Electrophysiology / Arrhythmias

Electrophysiology, or EP, is the
branch of cardiology that deals with the electrical system of the
heart including rhythm disturbances, called arrhythmias. The
normal electrical or conduction system includes a natural pacemaker
called the SA (sinoatrial) node that sends impulses to the AV (atrioventricular
node) which then distributes the electrical charge to the main pumping
chambers of the heart via the bundles. A malfunction or short circuit
at different locations along the conduction system can lead to fast
arrhythmias known as tachycardias, or slow arrhythmias, known
as bradycardias. More detailed explanations are found at
www.naspe.org and
www.cardio.ucsf/edu/ep.
Holter monitors and event monitors record your heartbeat
during daily activities. The Holter monitor records all your
heartbeats, usually over a 24-hour period. Event monitors record
selected rhythms that correlate with your symptoms, usually over a two
week interval. Both monitors are roughly the size of a calculator. The
monitors are often ordered for complaints of palpitations, dizziness,
or passing out.
Patient Preparation:
- No special preparations are necessary. Because of its
electrical circuitry, it is recommended that you shower before a
Holter monitor is applied.
Cardioversion is the inpatient procedure attempting to convert
an irregular heart rate, usually atrial fibrillation or atrial
flutter, to a normal rhythm, either with medication or an electrical
shock. A light anesthesia is given during electrical cardioversions.
Following cardioversion, your physician may elect to start new
antiarrhythmic drug therapy that may require several days of inpatient
monitoring. Atrial fibrillation and atrial flutter are "quivering"
rhythms of the upper heart chambers. If they persist beyond 48 hours,
they require several weeks of anticoagulation with Coumadin to reduce
the risk of stroke before cardioversion is attempted.

Permanent pacemakers (photo above) are placed for
bradyarrhythmias (slow heart rates). Sometimes the pacemaker
completely controls the heart rhythm, at other times it only serves as
a backup for slow rates. Pacemakers consist of two parts: the
generator and the lead(s). The generator stores the pacemaker battery.
It is roughly the size of a silver dollar and is usually surgically
inserted under the skin near the collarbone. One or two thin wires,
called leads, are threaded through the veins to the right heart
chambers under x-ray guidance. After 5-8 years, the battery may
deplete, requiring a new generator. The leads are usually left intact.
Some restrictions are placed on you for a few weeks after a pacemaker
insertion to allow the wound to heal and the leads to settle in place;
then you can resume usual activities.
Several of the procedures listed below require the skills of a highly
trained cardiologist, the electrophysiologist.
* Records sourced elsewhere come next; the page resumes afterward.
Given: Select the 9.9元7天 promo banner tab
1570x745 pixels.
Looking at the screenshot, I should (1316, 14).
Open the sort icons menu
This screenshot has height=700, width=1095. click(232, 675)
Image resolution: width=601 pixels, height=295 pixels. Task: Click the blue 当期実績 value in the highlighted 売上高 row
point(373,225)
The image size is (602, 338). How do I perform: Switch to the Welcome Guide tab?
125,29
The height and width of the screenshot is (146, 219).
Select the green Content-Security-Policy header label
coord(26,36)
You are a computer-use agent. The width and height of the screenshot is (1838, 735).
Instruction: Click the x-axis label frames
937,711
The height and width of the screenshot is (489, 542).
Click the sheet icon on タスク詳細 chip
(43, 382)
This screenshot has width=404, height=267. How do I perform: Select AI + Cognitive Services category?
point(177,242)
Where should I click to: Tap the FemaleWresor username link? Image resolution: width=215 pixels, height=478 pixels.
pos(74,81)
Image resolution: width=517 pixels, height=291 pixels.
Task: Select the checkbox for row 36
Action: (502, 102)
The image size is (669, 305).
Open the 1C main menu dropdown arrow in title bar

The Orlando
Heart Center provides these services through our division known as
Cardiac Arrhythmia Associates
of Orlando.
A sudden loss of consciousness is termed syncope (passing out).
Two of the more common cardiac causes of syncope include arrhythmias
and a condition known as neurocardiogenic syncope. The latter
term describes abnormal nerve firings from the brain that lower blood
pressure and heart rates leading to a sudden blackout spell.
A sudden loss of consciousness is termed syncope (passing out).
Two of the more common cardiac causes of syncope include arrhythmias
and a condition known as neurocardiogenic syncope. The latter
term describes abnormal nerve firings from the brain that lower blood
pressure and heart rates leading to a sudden blackout spell.
Tilt table testing is used to assess neurocardiogenic syncope.
An adrenaline type medicine is infused intravenously while you are
strapped to a table that is raised to an 80 degree angle. A positive
test will reproduce your symptoms. Tilt table testing is safe; it is
often done in the office.
The electrophysiology study (EPS) is the electrical equivalent
of cardiac catheterization. Catheters are inserted through the groin
veins into various regions of the heart. These catheters can both
sense electrical impulses and deliver electrical stimuli to reproduce
various arrhythmias. The procedure is especially useful for sustained
arrhythmias, as part of syncope workups, and for evaluation of cardiac
arrest. Following an EPS, your physician may recommend medication, a
pacemaker, an implantable defibrillator, or radiofrequency ablation.

Implantable defibrillators (ICD's) (photo above) are similar to
pacemakers except they function to shock the heart during
tachyarrhythmias, such as ventricular tachycardia or ventricular
fibrillation. If left alone, these fast heart rates from the bottom
chambers of the heart (ventricles) can be lethal. The newer
defibrillators now also include a backup pacemaker.
Radiofrequency Ablation (RF) is sometimes performed in
conjunction with an electrophysiology study. Certain arrhythmias can
be cured or greatly reduced in frequency by the application of
radio-frequency energy through a catheter. A small scar is created in
the heart; this usually does not cause problems. Occasionally a
pacemaker is required after an ablation.
Patient Preparations for
cardioversion, pacemakers, tilt tables, EPS, defibrillators, and
ablations:
- No food or drink the day of the procedure.
- Take your medications with sips of water unless otherwise
instructed.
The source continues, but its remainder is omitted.